Assigned task:
Every record has to be written out exactly, with no line missing.

Entries shown below:

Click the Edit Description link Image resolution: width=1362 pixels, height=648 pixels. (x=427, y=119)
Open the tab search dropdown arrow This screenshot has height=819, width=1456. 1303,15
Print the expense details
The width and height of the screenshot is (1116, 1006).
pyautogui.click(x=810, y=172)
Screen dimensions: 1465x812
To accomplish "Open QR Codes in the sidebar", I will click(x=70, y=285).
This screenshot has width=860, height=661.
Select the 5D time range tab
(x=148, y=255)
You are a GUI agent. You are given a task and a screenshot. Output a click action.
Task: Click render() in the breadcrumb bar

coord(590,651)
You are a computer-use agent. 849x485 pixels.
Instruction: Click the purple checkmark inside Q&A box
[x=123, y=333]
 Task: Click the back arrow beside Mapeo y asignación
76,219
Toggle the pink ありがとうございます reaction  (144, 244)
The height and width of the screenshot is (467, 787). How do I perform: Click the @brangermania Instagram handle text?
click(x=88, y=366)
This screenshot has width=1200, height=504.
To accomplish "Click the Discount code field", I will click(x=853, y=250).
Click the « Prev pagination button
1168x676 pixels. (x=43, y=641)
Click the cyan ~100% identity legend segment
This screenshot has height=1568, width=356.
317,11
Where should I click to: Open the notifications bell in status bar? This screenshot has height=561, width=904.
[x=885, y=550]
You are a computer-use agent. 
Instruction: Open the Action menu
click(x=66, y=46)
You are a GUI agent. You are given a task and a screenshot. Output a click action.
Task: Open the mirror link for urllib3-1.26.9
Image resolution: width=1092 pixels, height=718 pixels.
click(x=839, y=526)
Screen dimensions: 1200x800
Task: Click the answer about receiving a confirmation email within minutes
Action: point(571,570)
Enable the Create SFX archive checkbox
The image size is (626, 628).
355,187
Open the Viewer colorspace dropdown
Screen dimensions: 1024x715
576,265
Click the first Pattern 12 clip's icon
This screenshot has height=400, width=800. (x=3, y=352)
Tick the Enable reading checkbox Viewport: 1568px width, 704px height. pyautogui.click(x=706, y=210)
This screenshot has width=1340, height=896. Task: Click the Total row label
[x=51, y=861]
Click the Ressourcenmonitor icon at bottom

End of Entries shown.

Exercise response:
Click the Edit Description link Image resolution: width=1362 pixels, height=648 pixels. (x=427, y=119)
Open the tab search dropdown arrow This screenshot has height=819, width=1456. 1303,15
Print the expense details
The width and height of the screenshot is (1116, 1006).
pyautogui.click(x=810, y=172)
Screen dimensions: 1465x812
To accomplish "Open QR Codes in the sidebar", I will click(x=70, y=285).
This screenshot has width=860, height=661.
Select the 5D time range tab
(x=148, y=255)
You are a GUI agent. You are given a task and a screenshot. Output a click action.
Task: Click render() in the breadcrumb bar

coord(590,651)
You are a computer-use agent. 849x485 pixels.
Instruction: Click the purple checkmark inside Q&A box
[x=123, y=333]
 Task: Click the back arrow beside Mapeo y asignación
76,219
Toggle the pink ありがとうございます reaction  (144, 244)
The height and width of the screenshot is (467, 787). How do I perform: Click the @brangermania Instagram handle text?
click(x=88, y=366)
This screenshot has width=1200, height=504.
To accomplish "Click the Discount code field", I will click(x=853, y=250).
Click the « Prev pagination button
1168x676 pixels. (x=43, y=641)
Click the cyan ~100% identity legend segment
This screenshot has height=1568, width=356.
317,11
Where should I click to: Open the notifications bell in status bar? This screenshot has height=561, width=904.
[x=885, y=550]
You are a computer-use agent. 
Instruction: Open the Action menu
click(x=66, y=46)
You are a GUI agent. You are given a task and a screenshot. Output a click action.
Task: Open the mirror link for urllib3-1.26.9
Image resolution: width=1092 pixels, height=718 pixels.
click(x=839, y=526)
Screen dimensions: 1200x800
Task: Click the answer about receiving a confirmation email within minutes
Action: point(571,570)
Enable the Create SFX archive checkbox
The image size is (626, 628).
355,187
Open the Viewer colorspace dropdown
Screen dimensions: 1024x715
576,265
Click the first Pattern 12 clip's icon
This screenshot has height=400, width=800. (x=3, y=352)
Tick the Enable reading checkbox Viewport: 1568px width, 704px height. pyautogui.click(x=706, y=210)
This screenshot has width=1340, height=896. Task: Click the Total row label
[x=51, y=861]
Click the Ressourcenmonitor icon at bottom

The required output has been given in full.